EXERCISE: The answer should hold only the lines from the one containing "The image size is (307, 230)." through the one containing "Given: Click the 9.74 KB file size text" in the entries below, copied exactly, without pictures.

MATERIAL SUPPLIED:

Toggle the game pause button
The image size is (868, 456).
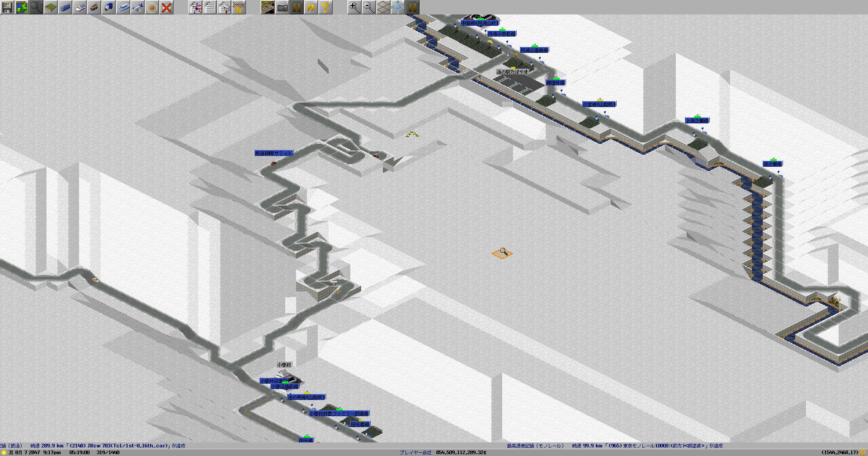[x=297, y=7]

* * *

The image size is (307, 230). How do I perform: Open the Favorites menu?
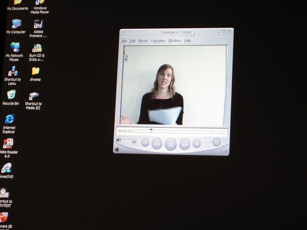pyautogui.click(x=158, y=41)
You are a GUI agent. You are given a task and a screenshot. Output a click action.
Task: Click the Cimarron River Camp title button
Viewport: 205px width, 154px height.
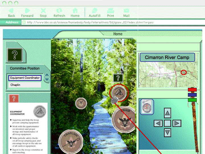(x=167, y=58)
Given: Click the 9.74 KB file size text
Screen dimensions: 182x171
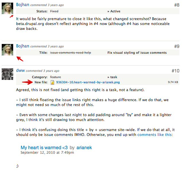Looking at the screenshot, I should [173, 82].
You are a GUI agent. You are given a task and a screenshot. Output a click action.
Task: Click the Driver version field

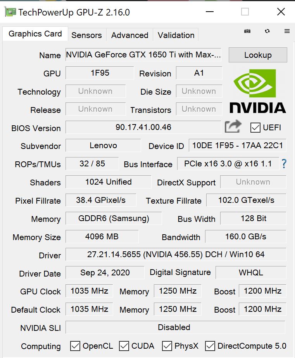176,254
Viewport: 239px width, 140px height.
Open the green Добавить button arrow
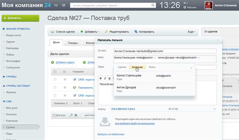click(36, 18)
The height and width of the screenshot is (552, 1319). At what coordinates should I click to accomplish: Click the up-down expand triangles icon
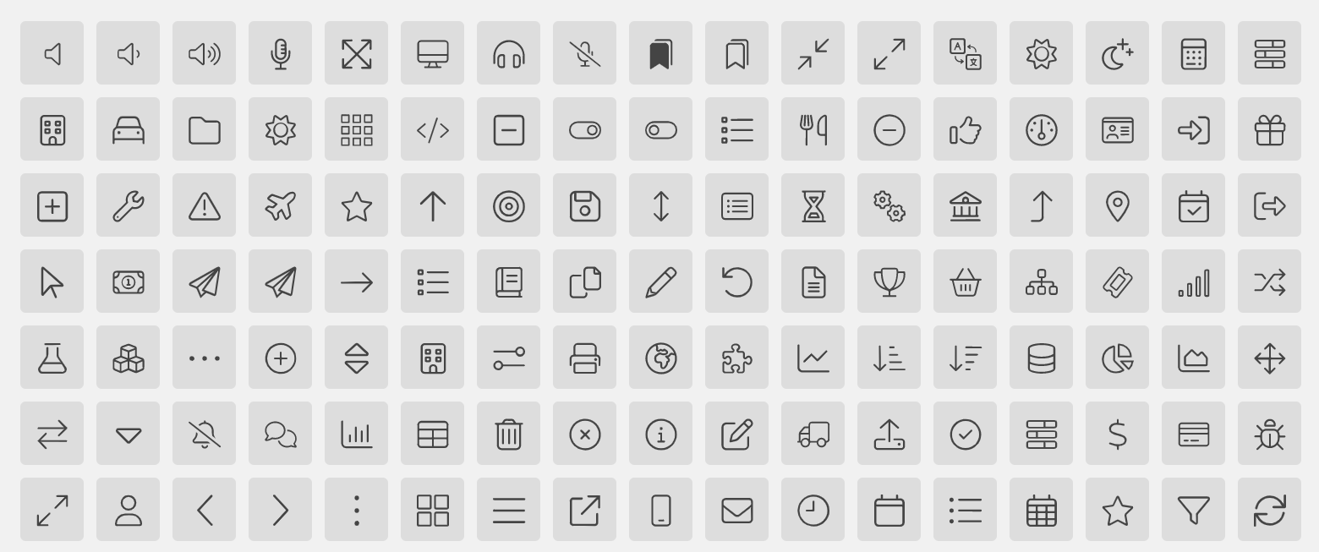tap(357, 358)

TASK RESPONSE:
The image size is (307, 230). How do I perform: Open the Favorites menu?
pyautogui.click(x=158, y=41)
You are a GUI agent. You are given a task and a screenshot. Output a click action.
Task: Click the Cimarron River Camp title button
Viewport: 205px width, 154px height.
(x=167, y=58)
Given: Click the 9.74 KB file size text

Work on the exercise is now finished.